* Exercise directions
Please copy out the part of the material below that opens with the line containing "1205x854 pixels. Task: Select" and closes with the line containing "pyautogui.click(x=32, y=324)", both of those lines included and every line unchanged.

╭──

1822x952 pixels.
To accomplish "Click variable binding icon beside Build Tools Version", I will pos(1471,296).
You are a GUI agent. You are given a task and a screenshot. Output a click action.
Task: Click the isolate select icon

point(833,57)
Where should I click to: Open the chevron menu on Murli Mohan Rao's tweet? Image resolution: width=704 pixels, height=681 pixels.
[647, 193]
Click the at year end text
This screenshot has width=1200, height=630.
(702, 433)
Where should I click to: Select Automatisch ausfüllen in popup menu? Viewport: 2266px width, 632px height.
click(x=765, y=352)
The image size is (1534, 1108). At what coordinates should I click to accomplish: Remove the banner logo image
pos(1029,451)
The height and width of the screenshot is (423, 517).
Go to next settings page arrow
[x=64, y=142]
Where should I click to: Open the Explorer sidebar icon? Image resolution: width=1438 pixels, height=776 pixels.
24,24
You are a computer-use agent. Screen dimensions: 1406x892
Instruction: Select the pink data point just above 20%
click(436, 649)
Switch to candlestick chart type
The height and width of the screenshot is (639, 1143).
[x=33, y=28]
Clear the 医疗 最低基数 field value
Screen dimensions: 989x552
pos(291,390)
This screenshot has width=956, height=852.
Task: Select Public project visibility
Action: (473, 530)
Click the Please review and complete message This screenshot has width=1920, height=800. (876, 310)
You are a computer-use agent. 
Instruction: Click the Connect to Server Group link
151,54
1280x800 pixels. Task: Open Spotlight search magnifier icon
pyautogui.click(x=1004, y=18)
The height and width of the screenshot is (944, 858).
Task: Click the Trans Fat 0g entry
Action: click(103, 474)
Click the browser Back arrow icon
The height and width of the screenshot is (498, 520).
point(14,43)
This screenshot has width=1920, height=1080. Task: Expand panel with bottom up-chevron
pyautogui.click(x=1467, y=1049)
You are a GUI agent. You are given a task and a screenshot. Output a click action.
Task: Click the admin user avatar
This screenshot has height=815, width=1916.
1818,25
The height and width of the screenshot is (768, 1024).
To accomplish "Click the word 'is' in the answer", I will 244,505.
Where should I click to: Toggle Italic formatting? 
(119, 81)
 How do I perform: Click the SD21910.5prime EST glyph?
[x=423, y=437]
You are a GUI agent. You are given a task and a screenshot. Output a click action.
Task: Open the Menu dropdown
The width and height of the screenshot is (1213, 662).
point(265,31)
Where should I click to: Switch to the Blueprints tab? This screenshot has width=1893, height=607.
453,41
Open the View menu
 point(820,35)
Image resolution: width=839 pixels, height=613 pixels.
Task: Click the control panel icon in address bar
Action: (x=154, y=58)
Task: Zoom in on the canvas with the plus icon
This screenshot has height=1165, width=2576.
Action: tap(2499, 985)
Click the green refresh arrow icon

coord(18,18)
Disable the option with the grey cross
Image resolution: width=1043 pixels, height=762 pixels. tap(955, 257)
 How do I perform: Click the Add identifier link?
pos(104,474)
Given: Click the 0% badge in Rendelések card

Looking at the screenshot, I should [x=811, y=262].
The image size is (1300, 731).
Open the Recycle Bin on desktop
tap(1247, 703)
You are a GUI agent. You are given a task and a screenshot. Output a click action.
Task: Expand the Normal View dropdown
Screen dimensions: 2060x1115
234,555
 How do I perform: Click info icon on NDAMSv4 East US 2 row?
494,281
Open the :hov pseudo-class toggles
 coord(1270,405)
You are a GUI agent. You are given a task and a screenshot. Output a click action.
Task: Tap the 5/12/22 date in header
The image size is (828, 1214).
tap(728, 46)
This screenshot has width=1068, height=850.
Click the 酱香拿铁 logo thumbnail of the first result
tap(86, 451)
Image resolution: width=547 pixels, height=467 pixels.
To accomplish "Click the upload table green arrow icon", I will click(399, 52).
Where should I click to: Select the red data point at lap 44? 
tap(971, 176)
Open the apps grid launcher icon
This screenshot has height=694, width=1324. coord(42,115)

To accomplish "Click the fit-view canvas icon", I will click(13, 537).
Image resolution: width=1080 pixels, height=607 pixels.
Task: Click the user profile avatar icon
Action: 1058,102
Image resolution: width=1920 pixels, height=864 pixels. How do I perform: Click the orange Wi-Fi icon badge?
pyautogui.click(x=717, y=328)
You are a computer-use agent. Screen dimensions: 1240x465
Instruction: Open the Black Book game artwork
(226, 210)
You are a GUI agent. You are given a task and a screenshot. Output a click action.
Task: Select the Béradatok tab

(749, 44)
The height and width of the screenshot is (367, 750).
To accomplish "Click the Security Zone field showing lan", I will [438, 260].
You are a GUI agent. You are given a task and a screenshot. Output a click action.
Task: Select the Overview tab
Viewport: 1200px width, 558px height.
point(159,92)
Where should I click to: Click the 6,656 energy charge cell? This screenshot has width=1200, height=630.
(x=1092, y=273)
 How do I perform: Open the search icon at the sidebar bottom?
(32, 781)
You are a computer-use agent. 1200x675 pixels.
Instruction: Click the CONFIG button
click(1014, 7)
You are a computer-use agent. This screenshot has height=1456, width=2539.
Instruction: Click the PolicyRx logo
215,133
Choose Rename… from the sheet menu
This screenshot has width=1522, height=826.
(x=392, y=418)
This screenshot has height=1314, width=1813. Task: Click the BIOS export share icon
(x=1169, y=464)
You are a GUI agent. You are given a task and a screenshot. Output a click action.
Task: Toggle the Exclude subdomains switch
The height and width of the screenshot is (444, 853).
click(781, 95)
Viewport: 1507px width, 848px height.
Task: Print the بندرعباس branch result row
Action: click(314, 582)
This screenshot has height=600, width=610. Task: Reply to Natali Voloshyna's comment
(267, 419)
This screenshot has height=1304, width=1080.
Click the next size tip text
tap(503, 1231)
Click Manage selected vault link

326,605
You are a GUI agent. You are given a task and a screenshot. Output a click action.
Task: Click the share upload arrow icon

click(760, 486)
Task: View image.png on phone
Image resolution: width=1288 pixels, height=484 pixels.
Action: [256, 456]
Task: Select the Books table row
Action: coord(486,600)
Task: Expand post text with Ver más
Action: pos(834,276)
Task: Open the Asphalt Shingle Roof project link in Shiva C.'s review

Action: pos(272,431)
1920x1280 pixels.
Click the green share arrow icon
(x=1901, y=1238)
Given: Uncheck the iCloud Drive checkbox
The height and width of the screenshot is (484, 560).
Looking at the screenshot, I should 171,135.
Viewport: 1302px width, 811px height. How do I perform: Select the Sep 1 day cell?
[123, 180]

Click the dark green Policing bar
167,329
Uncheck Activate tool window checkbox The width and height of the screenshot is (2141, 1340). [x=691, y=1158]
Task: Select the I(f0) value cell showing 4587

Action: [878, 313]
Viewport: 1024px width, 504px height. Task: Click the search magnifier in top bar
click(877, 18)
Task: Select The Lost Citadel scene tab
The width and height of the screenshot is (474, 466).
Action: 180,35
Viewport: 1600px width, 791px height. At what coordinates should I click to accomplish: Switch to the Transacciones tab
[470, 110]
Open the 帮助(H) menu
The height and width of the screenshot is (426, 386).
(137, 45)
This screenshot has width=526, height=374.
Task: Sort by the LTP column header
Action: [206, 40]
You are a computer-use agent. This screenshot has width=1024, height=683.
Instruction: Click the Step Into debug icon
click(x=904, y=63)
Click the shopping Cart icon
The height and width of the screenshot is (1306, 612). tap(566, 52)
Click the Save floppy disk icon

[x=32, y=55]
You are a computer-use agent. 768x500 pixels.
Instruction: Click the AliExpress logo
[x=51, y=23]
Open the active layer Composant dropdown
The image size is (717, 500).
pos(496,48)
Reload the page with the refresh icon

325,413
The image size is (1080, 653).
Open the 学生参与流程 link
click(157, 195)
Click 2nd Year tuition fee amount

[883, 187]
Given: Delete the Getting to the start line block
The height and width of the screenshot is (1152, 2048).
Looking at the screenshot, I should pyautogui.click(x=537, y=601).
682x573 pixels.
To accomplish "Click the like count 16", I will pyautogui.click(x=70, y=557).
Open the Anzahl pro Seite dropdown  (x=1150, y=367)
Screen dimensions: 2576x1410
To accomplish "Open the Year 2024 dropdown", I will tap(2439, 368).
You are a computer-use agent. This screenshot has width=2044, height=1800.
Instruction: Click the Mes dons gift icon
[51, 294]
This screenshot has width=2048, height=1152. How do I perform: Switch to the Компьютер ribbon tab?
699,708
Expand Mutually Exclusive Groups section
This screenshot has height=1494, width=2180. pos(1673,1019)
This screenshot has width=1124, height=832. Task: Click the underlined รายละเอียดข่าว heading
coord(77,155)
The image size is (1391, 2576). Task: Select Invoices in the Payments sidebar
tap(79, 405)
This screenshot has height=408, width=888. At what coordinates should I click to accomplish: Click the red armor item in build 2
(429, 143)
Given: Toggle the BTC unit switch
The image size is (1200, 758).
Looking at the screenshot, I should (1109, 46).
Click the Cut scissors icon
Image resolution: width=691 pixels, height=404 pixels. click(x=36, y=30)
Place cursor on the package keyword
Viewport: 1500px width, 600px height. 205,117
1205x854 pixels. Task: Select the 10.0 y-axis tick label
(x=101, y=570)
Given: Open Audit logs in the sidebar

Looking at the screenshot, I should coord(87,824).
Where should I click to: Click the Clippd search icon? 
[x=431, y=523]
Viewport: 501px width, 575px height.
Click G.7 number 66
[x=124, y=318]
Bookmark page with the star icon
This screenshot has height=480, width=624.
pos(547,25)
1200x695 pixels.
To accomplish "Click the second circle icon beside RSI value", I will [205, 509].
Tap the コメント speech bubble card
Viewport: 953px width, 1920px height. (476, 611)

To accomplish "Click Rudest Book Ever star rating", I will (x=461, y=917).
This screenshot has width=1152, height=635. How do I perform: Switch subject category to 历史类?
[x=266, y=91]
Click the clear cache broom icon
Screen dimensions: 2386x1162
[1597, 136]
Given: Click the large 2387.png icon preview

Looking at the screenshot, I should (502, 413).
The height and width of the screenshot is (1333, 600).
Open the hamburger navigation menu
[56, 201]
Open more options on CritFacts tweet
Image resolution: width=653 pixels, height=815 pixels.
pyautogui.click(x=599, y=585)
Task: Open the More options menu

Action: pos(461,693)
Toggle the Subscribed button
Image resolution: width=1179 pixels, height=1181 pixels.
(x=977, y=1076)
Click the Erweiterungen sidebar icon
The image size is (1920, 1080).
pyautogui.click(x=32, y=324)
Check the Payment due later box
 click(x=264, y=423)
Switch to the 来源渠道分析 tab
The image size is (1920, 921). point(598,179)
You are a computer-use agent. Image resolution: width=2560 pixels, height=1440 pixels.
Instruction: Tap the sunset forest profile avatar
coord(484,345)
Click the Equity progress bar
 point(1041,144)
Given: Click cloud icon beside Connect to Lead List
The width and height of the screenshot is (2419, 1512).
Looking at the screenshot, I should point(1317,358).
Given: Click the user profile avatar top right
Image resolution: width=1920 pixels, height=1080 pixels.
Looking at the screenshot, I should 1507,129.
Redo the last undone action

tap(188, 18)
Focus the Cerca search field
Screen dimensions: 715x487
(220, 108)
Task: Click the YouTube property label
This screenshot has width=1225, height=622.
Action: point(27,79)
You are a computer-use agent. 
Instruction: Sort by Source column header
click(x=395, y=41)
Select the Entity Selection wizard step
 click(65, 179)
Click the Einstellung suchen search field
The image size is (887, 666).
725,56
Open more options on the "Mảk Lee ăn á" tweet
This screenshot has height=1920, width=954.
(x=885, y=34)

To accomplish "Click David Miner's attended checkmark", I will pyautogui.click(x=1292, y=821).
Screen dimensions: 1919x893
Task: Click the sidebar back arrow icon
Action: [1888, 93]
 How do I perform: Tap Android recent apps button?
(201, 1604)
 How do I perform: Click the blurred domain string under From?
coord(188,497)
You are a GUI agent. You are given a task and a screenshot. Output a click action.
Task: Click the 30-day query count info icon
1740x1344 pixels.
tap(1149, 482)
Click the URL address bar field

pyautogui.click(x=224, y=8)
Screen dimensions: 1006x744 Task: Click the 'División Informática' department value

╰──

* Final result
1205x854 pixels. Task: Select the 10.0 y-axis tick label
(x=101, y=570)
Given: Open Audit logs in the sidebar

Looking at the screenshot, I should coord(87,824).
Where should I click to: Click the Clippd search icon? 
[x=431, y=523]
Viewport: 501px width, 575px height.
Click G.7 number 66
[x=124, y=318]
Bookmark page with the star icon
This screenshot has height=480, width=624.
pos(547,25)
1200x695 pixels.
To accomplish "Click the second circle icon beside RSI value", I will [205, 509].
Tap the コメント speech bubble card
Viewport: 953px width, 1920px height. (476, 611)

To accomplish "Click Rudest Book Ever star rating", I will (x=461, y=917).
This screenshot has width=1152, height=635. How do I perform: Switch subject category to 历史类?
[x=266, y=91]
Click the clear cache broom icon
Screen dimensions: 2386x1162
[1597, 136]
Given: Click the large 2387.png icon preview

Looking at the screenshot, I should (502, 413).
The height and width of the screenshot is (1333, 600).
Open the hamburger navigation menu
[56, 201]
Open more options on CritFacts tweet
Image resolution: width=653 pixels, height=815 pixels.
pyautogui.click(x=599, y=585)
Task: Open the More options menu

Action: pos(461,693)
Toggle the Subscribed button
Image resolution: width=1179 pixels, height=1181 pixels.
(x=977, y=1076)
Click the Erweiterungen sidebar icon
The image size is (1920, 1080).
pyautogui.click(x=32, y=324)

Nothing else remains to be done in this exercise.